Minggu, 21 Juni 2026 | 01:04
NEWS

Refleksi HUT Bhayangkara ke-80

Irjen Andry Wibowo Dorong Polri Semakin Profesional dan Berintegritas

Irjen Andry Wibowo Dorong Polri Semakin Profesional dan Berintegritas
CEO Ghosun Iron Camp sekaligus pendiri LBH Sun Law Partner, bersama Irjen Pol Dr. Andry Wibowo, S.I.K., M.H., M.Si (Dok Eky)

ASKARA - Momentum Hari Ulang Tahun (HUT) ke-80 Bhayangkara menjadi pengingat penting bagi institusi Kepolisian Negara Republik Indonesia untuk terus memperkuat profesionalisme, integritas, serta pengabdian kepada masyarakat. Hal tersebut disampaikan Irjen Pol Dr. Andry Wibowo, S.I.K., M.H., M.Si., dalam refleksinya yang disampaikan pada 20 Juni 2026.

Menurut Andry Wibowo, keberadaan kepolisian merupakan bagian penting dalam menjaga tegaknya hukum dan ketertiban di tengah kehidupan bermasyarakat. Ia menilai setiap tatanan sosial memerlukan institusi kepolisian yang mampu menjalankan fungsi penegakan hukum secara profesional demi terciptanya rasa aman dan keadilan.

"Hukum yang dijalankan secara kolektif akan melahirkan keamanan, ketertiban, keadilan, serta memungkinkan pembangunan berlangsung secara optimal," ujarnya.

Ia menegaskan bahwa kepolisian merupakan representasi wajah hukum dalam hubungan antara negara dan masyarakat. Karena itu, kualitas integritas dan profesionalisme aparat menjadi faktor penting dalam membangun dan mempertahankan kepercayaan publik.

Andry Wibowo juga mengingatkan bahwa berbagai negara yang mengalami kegagalan tata kelola pemerintahan umumnya ditandai dengan melemahnya fungsi aparat penegak hukum akibat praktik korupsi dan penyalahgunaan kewenangan. Kondisi tersebut, menurutnya, berpotensi mengikis legitimasi negara di mata masyarakat.

Pada peringatan HUT Bhayangkara ke-80 ini, ia memperkenalkan gagasan "Polisi yang Polisi", yakni sosok anggota Polri yang menjunjung supremasi hukum, independensi, serta mengedepankan keadilan dalam menjalankan tugas.

"Polisi yang polisi adalah polisi yang taat pada hukum dan memastikan hukum ditegakkan secara kolektif.
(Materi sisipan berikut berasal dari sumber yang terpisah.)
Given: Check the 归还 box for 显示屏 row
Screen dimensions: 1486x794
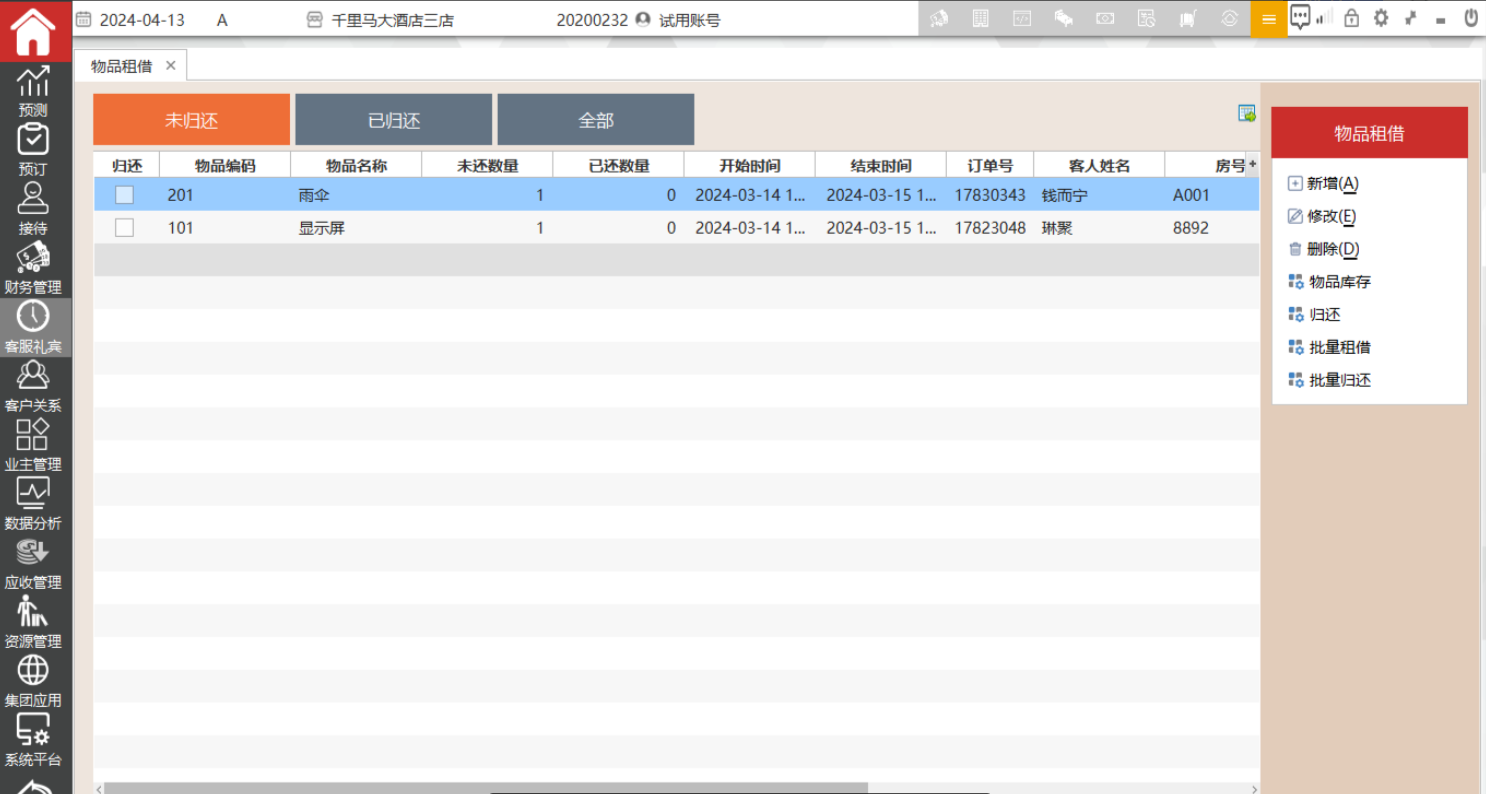Looking at the screenshot, I should point(124,228).
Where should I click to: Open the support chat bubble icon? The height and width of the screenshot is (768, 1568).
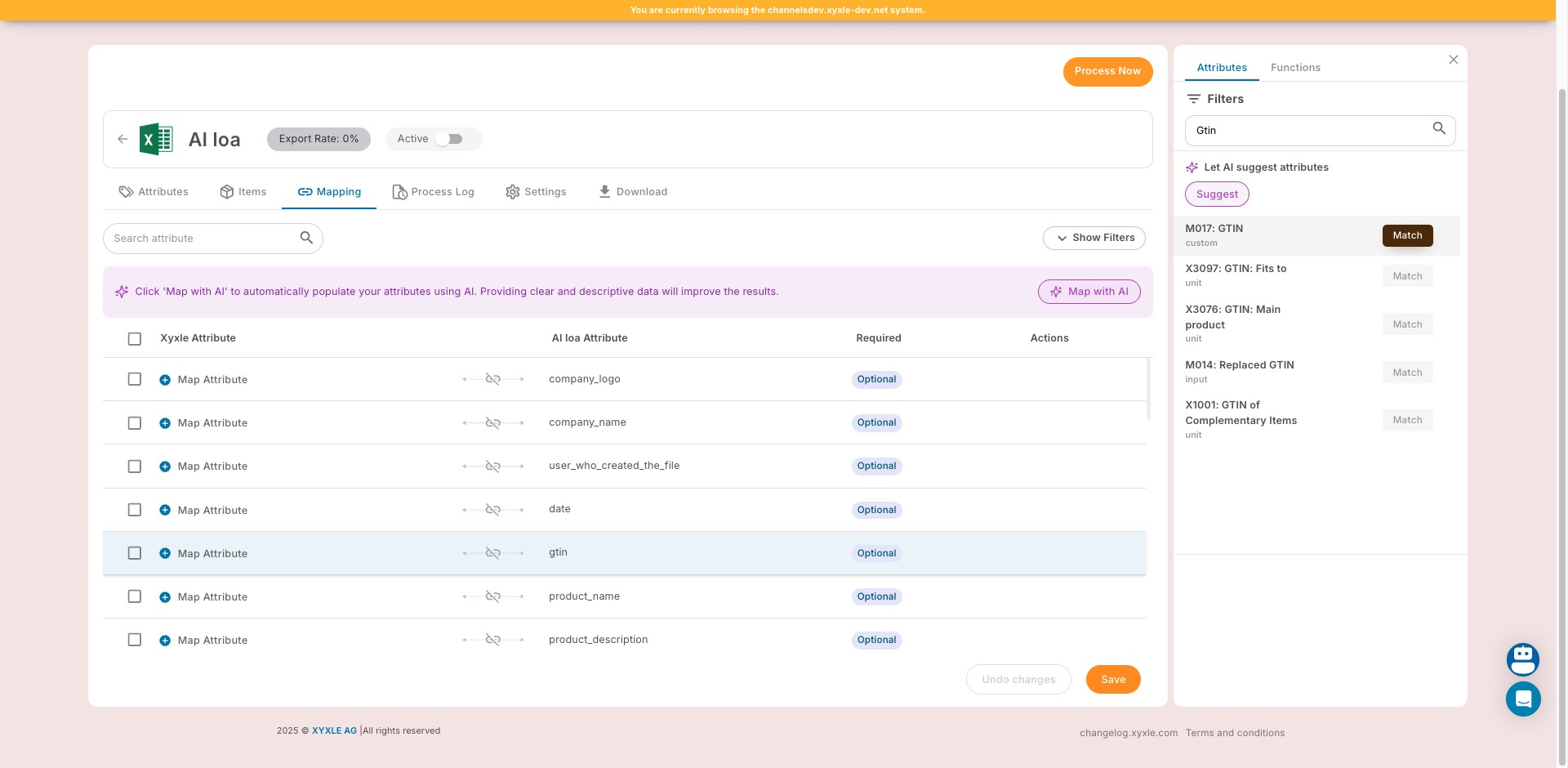click(x=1523, y=699)
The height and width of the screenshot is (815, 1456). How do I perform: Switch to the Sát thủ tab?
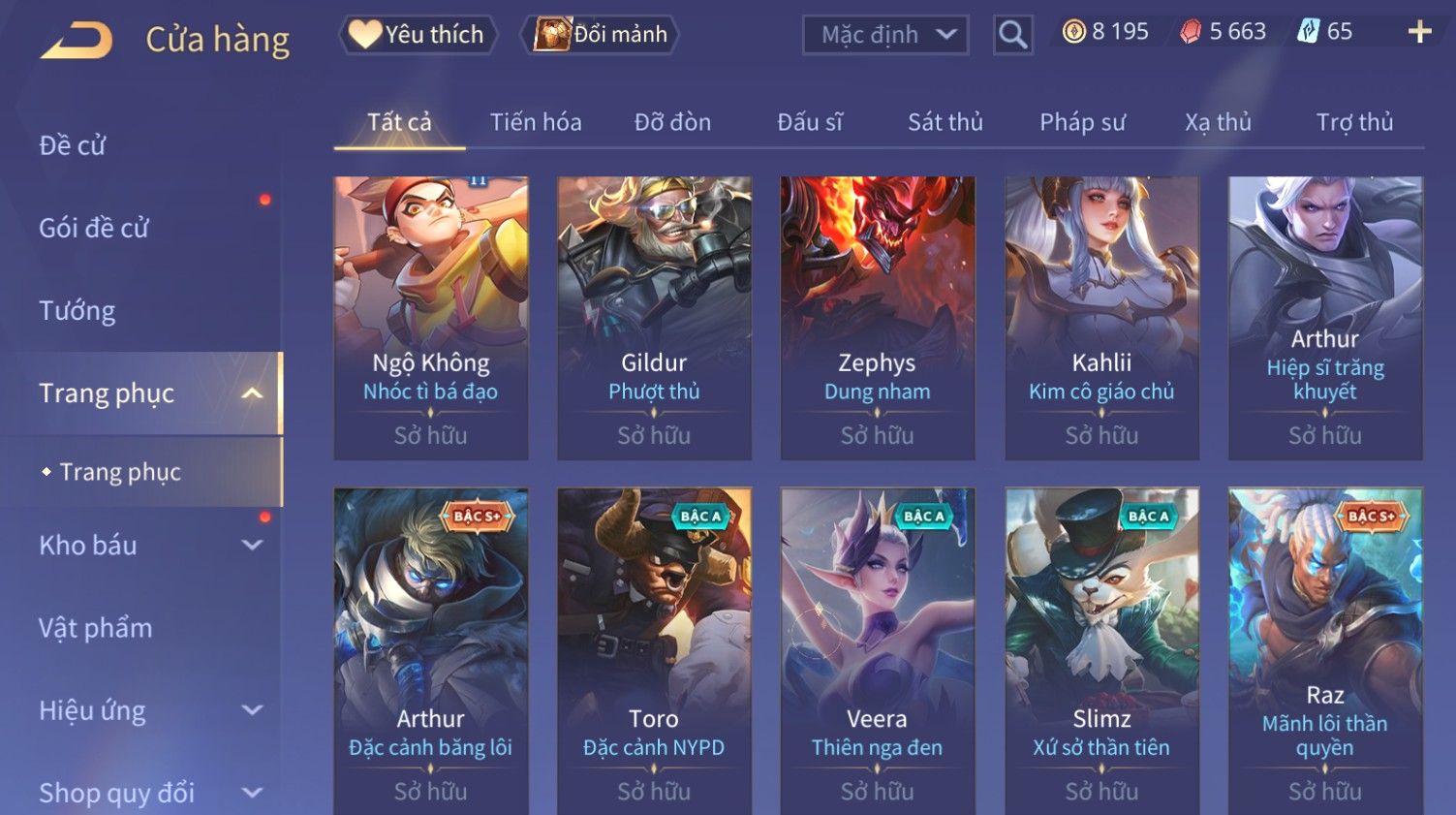pos(945,122)
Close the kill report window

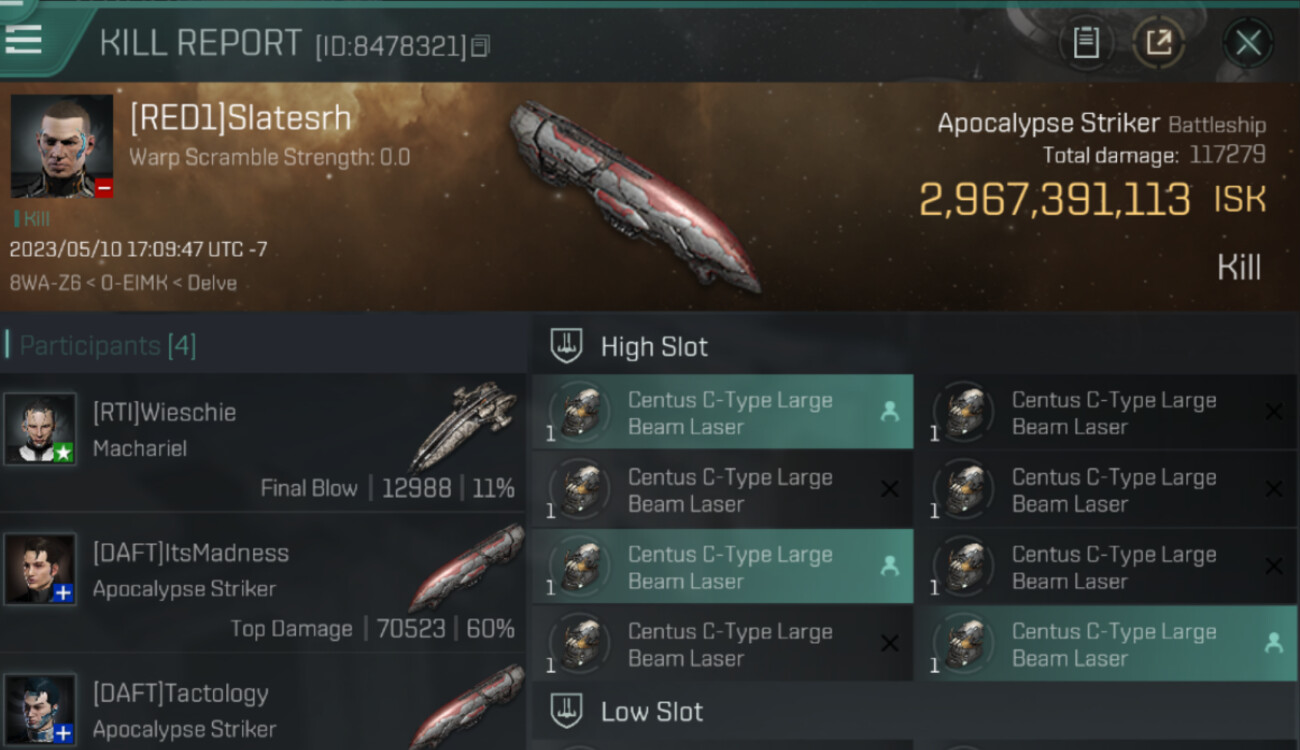tap(1248, 42)
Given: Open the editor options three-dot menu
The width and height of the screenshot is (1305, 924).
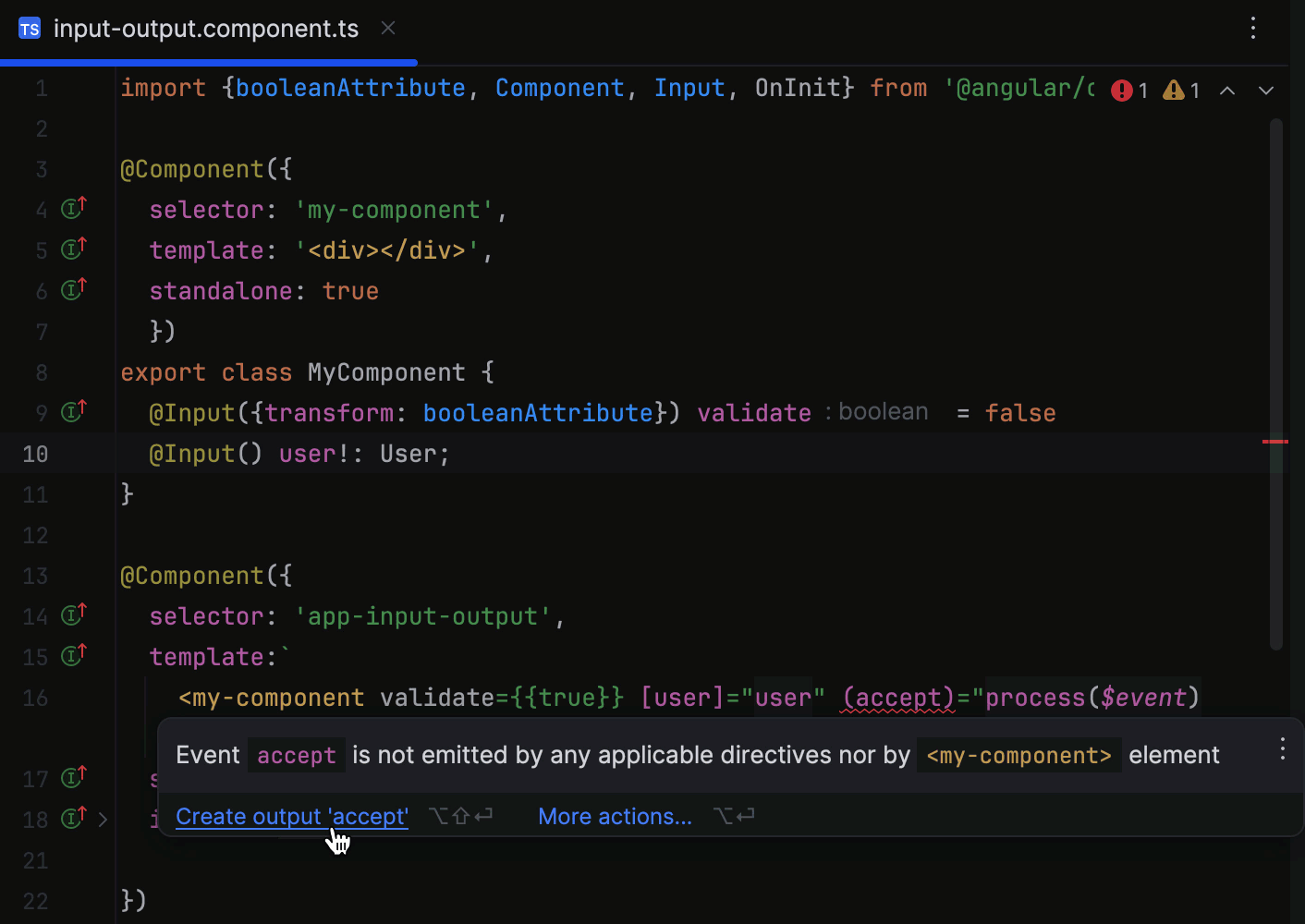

Loyalitasnya kepada seluruh rakyat dan kepentingan bangsa," tegasnya.

Sementara itu, CEO Ghosun Iron Camp sekaligus pendiri LBH Sun Law Partner, Susanto, S.H., memberikan apresiasi terhadap pemikiran yang disampaikan Irjen Pol Andry Wibowo. Menurutnya, gagasan tersebut merupakan kritik yang konstruktif sekaligus harapan bagi terwujudnya institusi kepolisian yang semakin profesional dan berkeadilan.

"Pernyataan tentang pentingnya menghadirkan 'polisi yang polisi' menjadi pengingat bahwa penegakan hukum harus dijalankan secara profesional, transparan, dan berpihak pada rasa keadilan masyarakat," ujar Susanto.

Ia menjelaskan, keberadaan Polri sebagai alat negara telah diamanatkan dalam Pasal 30 Ayat (4) Undang-Undang Dasar Negara Republik Indonesia Tahun 1945, yang menegaskan tugas Polri dalam menjaga keamanan dan ketertiban masyarakat, menegakkan hukum, serta memberikan perlindungan, pengayoman, dan pelayanan kepada masyarakat.

Ketentuan tersebut kemudian diperkuat melalui Undang-Undang Nomor 2 Tahun 2002 tentang Kepolisian Negara Republik Indonesia sebagai landasan hukum pelaksanaan tugas Polri.

Berbagai kalangan menilai peringatan HUT Bhayangkara ke-80 menjadi momentum strategis bagi Polri untuk terus melakukan pembenahan dan penguatan institusi. Dengan meningkatkan profesionalisme, transparansi, dan akuntabilitas, Polri diharapkan mampu menjaga kepercayaan publik serta menjadi garda terdepan dalam mewujudkan Indonesia yang aman, adil, dan sejahtera.